**Prompt**
Retype everything in the records from the line containing "You are a GUI" down to the line containing "pos(414,906)", both lines included, word for word. Leave the pictures out.

**Material for this exercise**
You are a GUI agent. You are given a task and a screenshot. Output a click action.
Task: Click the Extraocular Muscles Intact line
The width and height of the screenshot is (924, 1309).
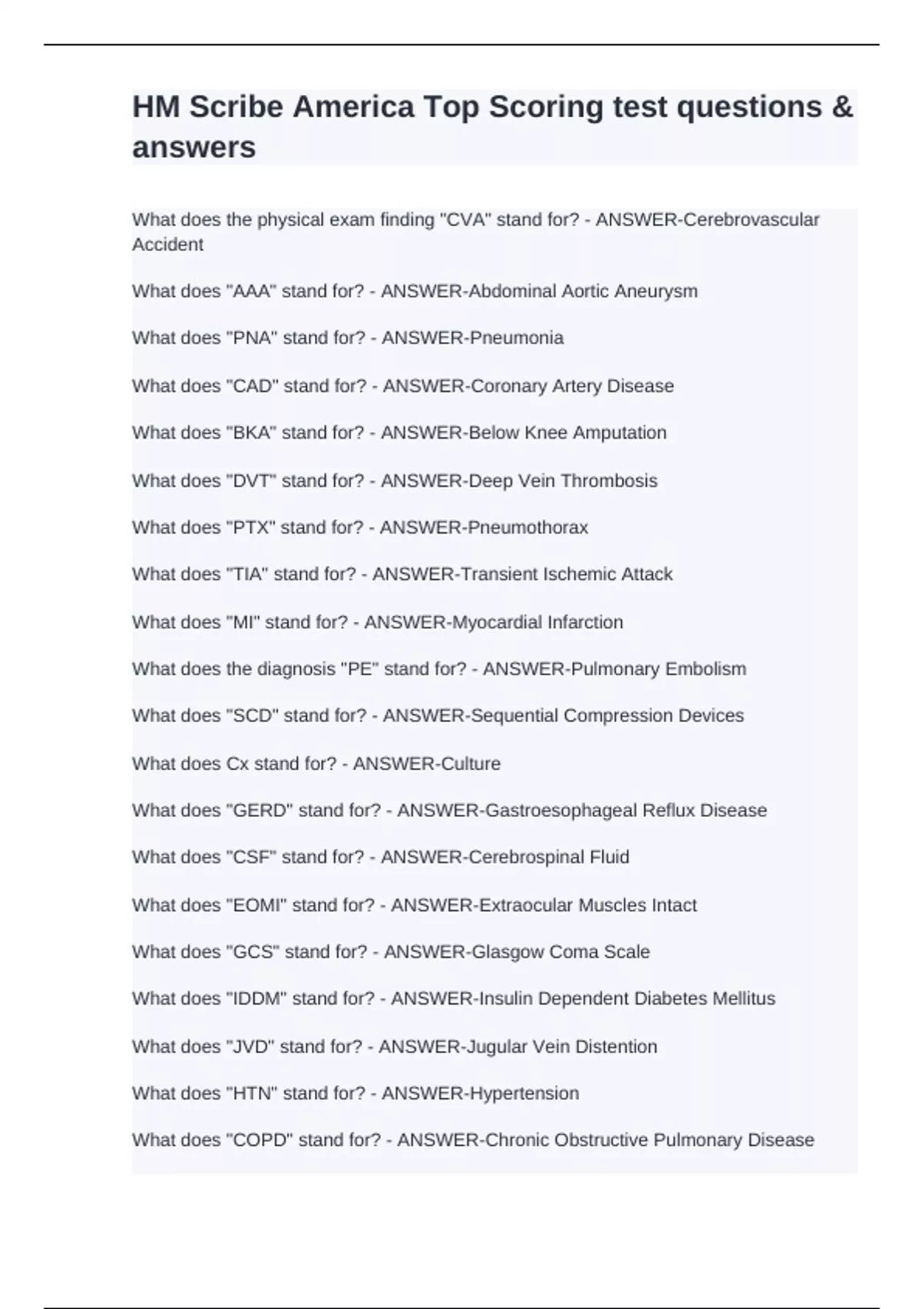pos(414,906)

...

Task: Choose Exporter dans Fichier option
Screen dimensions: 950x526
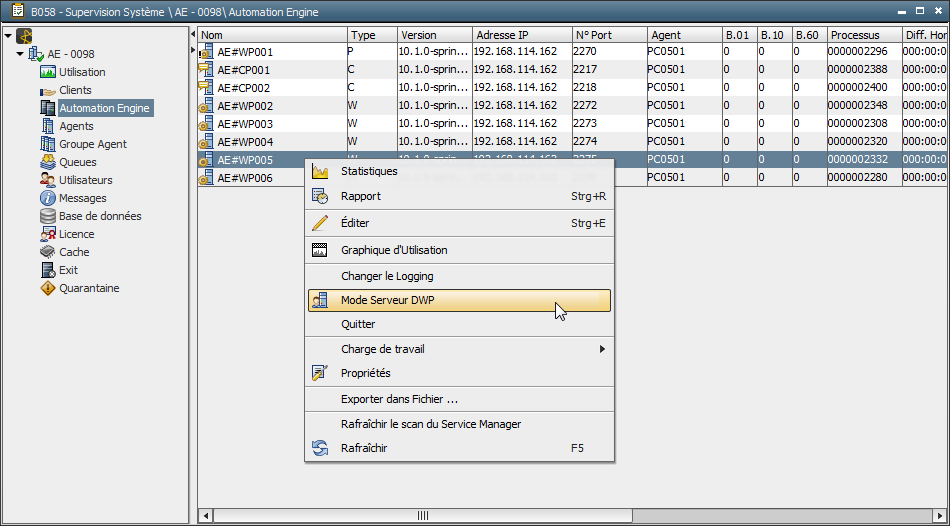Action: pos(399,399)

* * *

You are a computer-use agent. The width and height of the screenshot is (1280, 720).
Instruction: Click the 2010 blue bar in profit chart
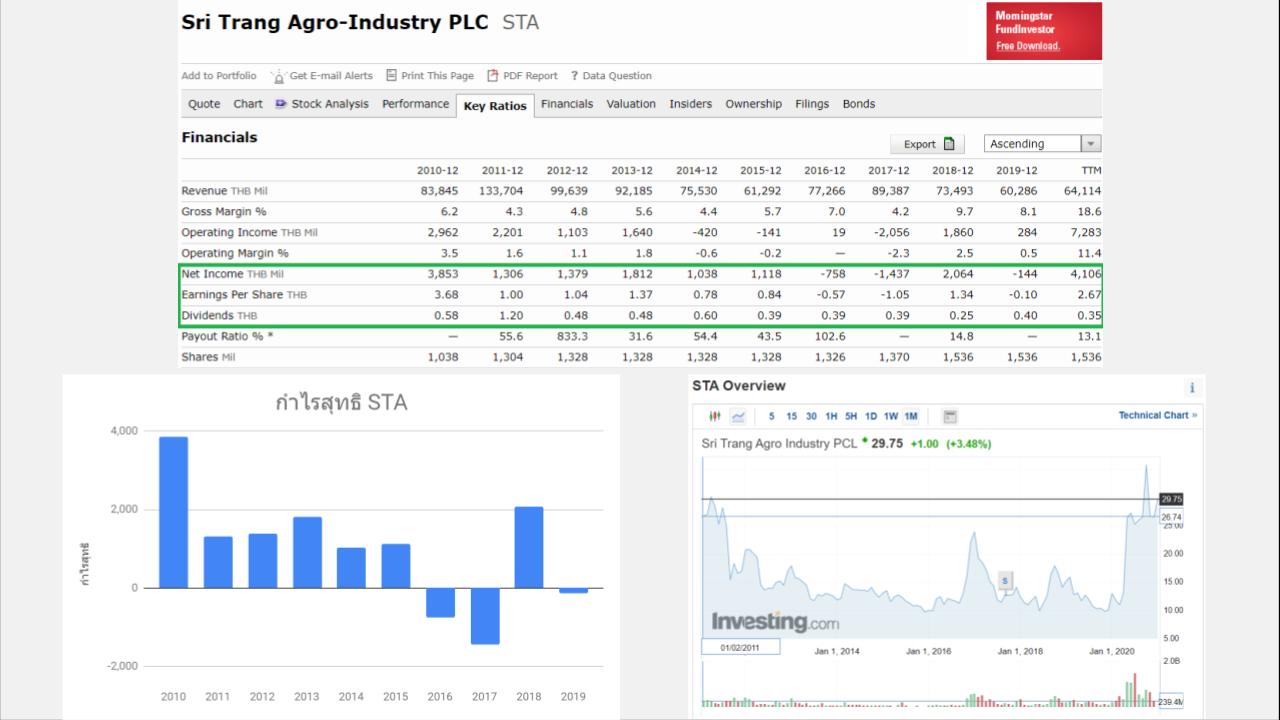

**Result below**
You are a GUI agent. You are given a task and a screenshot. Output a click action.
Task: Click the Extraocular Muscles Intact line
The width and height of the screenshot is (924, 1309).
pos(414,906)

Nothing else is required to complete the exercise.